As we got back and walked (over a bridge, etc, nice walk) up from Austerlitz, there was a lot of commotion, cars honking, and the Spanish restaurant in my neighborhood seemed to be open oddly late for a Sunday. Just as we got to the point where Liisa was going to get on the metro, these little kids were yelling out a window above us…I couldn’t figure it out, but then I realized, that the general fracas was about the Spanish victory in the world cup…

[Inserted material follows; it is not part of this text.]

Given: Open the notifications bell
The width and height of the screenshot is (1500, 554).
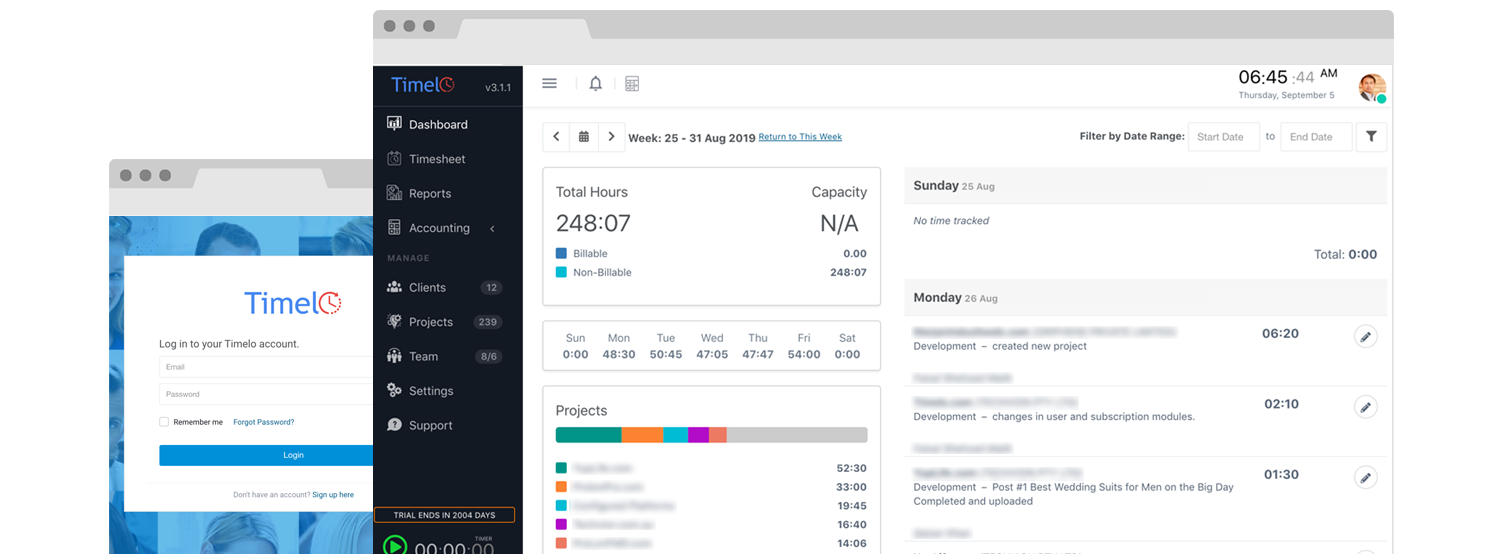Looking at the screenshot, I should click(596, 84).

We worked on Monday, too, and on Tuesday I left for Tromsø to play and record with THE DiSCiPLiNES. However, just as before I was to get my taxi to the airport, I managed to have a quick cafe with my friend Jim Dunbar, music supervisor to the starz, who was in town working on something for the new Scorcese film. Then I hopped my cab and got my flight to Oslo, and on to Tromsø. Pernille Sparboe, my host for the week, met me at the airport and took me to the grocery store than to her place, and I crashed….I was REALLY tired, been really pushing it for weeks.

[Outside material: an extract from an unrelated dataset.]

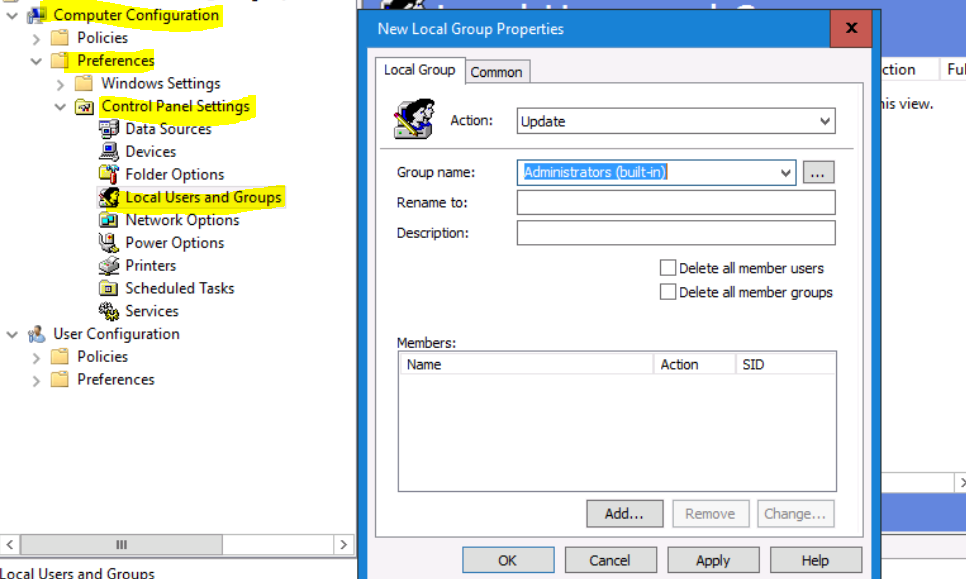
Task: Expand the User Configuration Policies node
Action: 36,356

The next morning our engineer from our Dec/Jan recording sessions, and for the ones this week, picked me up coming back from the airport with Ralla, and we went to Kysten, the studio we worked at for the rest of the album. We were booked to rehearse there–except that when we arrived, someone was recording still, Norwegian artist Moddi. Joel explained that goofups like this were common enough, there wasn’t really a manager of the studio per se and that had been a problem before. Well, within a call or two we were able to get the main room at the music conservatory, and the rest of the guys showed up (Baard in one of those booties you get when you bust your foot–he’d snapped his Achilles playing football) and we got down to working on some new songs. I wasn’t so sure about the work (I am now), it was hard to get emotionally attached to these songs that were so fresh…and we were trying to add some things to the album that weren’t balls out, so it was more of a challenge to work within restraints, stylistically.
TROMSØ, 7/15
I slept in til noon. I really needed that. I’d kept promising to take Pernille out for a coffee as a small gesture of appreciation but she didn’t mind–she was sick with a pretty serious cold. I spent the afternoon printing set lists and listening to the Posies master with new adjustments (approved!). We had the great fortune to have a glorious day for our show. Wednesday I’d woken up to a total downpour and I thought about the nightmare that could imply for the festival. A van came and picked me up and took me to the hotel we had for the night, and I checked in, chatted with the Sonics and discovered to my delight that Jim, who did sound for many years at the Central Tavern and the Crocodile Cafe in Seattle, was their live sound engineer. Old home week. Also, Lasse, who’d done our live sound for the last coupla years was ready to go so we drove on, and passed by the studio where the rest of the guys and Joel had spent the day setting up the instruments. Joel took Ralla to the hotel to get him cleaned up and back to the show, and the rest of us went on to the festival, and got busy looking busy. Great hangs with the very nice guys in Big Bang, etc. Merch and gear was settled, band assembled. Uh, we had to play soon…the sun was out, Big Bang was done (it was cold tho)…and then it was on. Yow. The local newspaper said we weren’t ready for the big stage, and I rather agree, it’s weird to play with no new record, but…there we were. And you know, people really LOVED it. And I was surprised how much energy I had–usually when it’s the first show in a long time (2 months for this band) I’m out of breath but I’d been dieting and toughening up my body for this moment and it was really good. REALLY good. People singing along, jumping…you could argue it was just part two of last time but less of a surprise and you’d be right but familiarity was not a problem for this crowd, this day. I was really proud of our performance and the audience made it easy…and then the Sonics came and tore holy hell out of the joint. These guys, looking like total bad ass dads in their slacks and leathers, laid waste to the crowd. The current bass player is one Freddie of a band “Freddie and the Screamers”, and in addition to being a wonderful, thoughtful Seattle-ite, c. 60 years old, he is…a screamer. What a voice. Wow. Also a good hang with Noel the soundman who was on tour with Dinosaur Jr, playing the next nite.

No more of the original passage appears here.